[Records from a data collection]
□ □ □

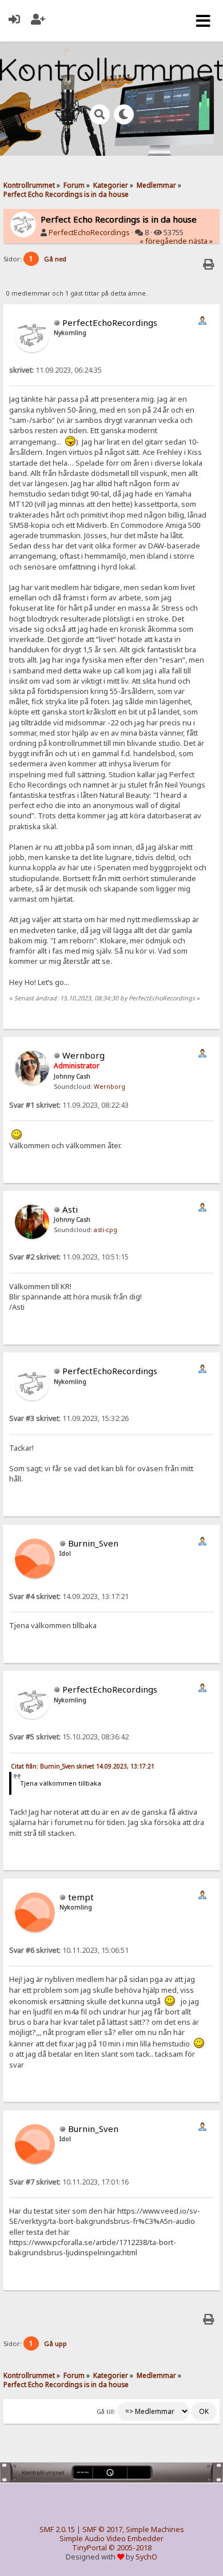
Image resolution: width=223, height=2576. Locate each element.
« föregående (163, 241)
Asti (70, 1209)
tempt (81, 1897)
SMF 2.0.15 (57, 2529)
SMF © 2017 (102, 2529)
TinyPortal (89, 2548)
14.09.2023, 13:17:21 (69, 1596)
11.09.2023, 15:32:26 (69, 1418)
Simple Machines (155, 2529)
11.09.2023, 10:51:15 (69, 1257)
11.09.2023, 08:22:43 (69, 1105)
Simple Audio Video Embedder (111, 2538)
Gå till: (106, 2412)
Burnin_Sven (93, 1543)
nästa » (201, 241)
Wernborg (83, 1055)
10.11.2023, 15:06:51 (69, 1950)
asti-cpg (105, 1230)
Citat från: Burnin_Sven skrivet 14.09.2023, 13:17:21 (82, 1766)
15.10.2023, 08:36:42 (69, 1737)
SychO (146, 2557)
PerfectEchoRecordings (89, 232)
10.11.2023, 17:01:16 (69, 2182)
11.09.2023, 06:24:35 (55, 370)
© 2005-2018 (130, 2548)
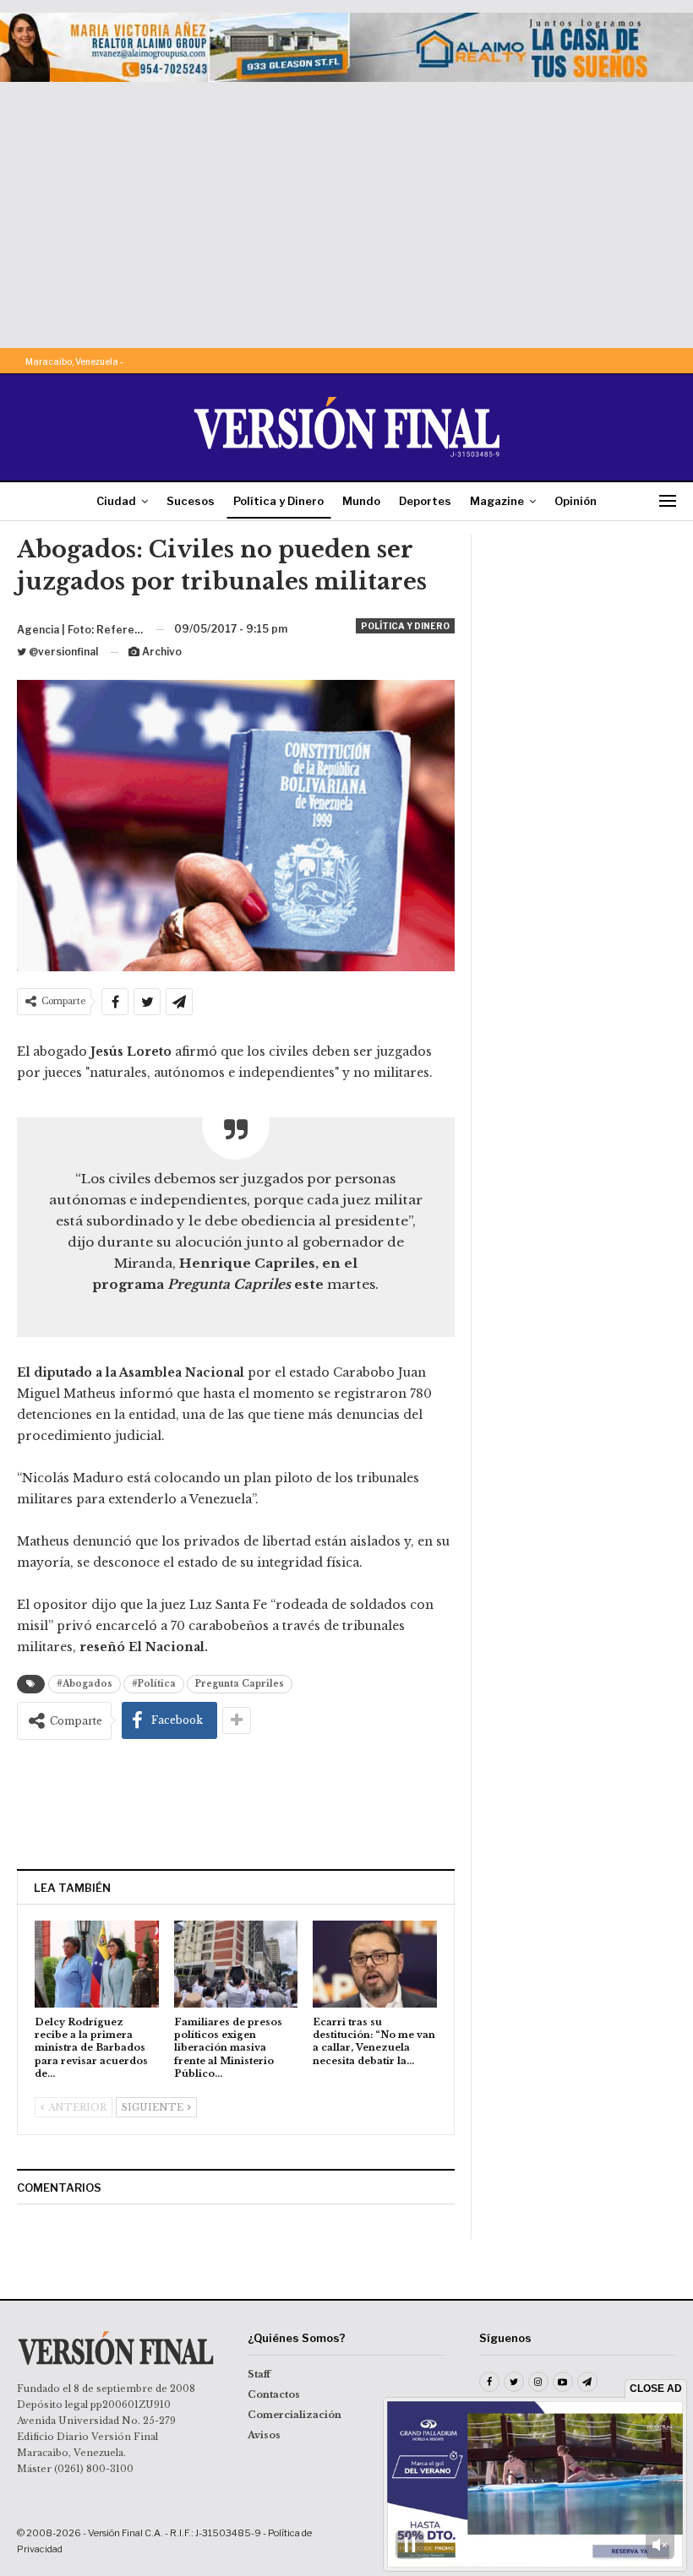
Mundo (361, 501)
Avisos (264, 2435)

□ □ □

Copy every entry above exactly as it stands, but leave the pictures out.

● **EXPECTED ANSWER**
Image resolution: width=223, height=2576. Locate each element.
« föregående (163, 241)
Asti (70, 1209)
tempt (81, 1897)
SMF 2.0.15 (57, 2529)
SMF © 2017 (102, 2529)
TinyPortal (89, 2548)
14.09.2023, 13:17:21 (69, 1596)
11.09.2023, 15:32:26 (69, 1418)
Simple Machines (155, 2529)
11.09.2023, 10:51:15 (69, 1257)
11.09.2023, 08:22:43 (69, 1105)
Simple Audio Video Embedder (111, 2538)
Gå till: (106, 2412)
Burnin_Sven (93, 1543)
nästa » (201, 241)
Wernborg (83, 1055)
10.11.2023, 15:06:51 (69, 1950)
asti-cpg (105, 1230)
Citat från: Burnin_Sven skrivet 14.09.2023, 13:17:21 (82, 1766)
15.10.2023, 08:36:42 (69, 1737)
SychO (146, 2557)
PerfectEchoRecordings (89, 232)
10.11.2023, 17:01:16 (69, 2182)
11.09.2023, 06:24:35 (55, 370)
© 2005-2018 (130, 2548)
Mundo (361, 501)
Avisos (264, 2435)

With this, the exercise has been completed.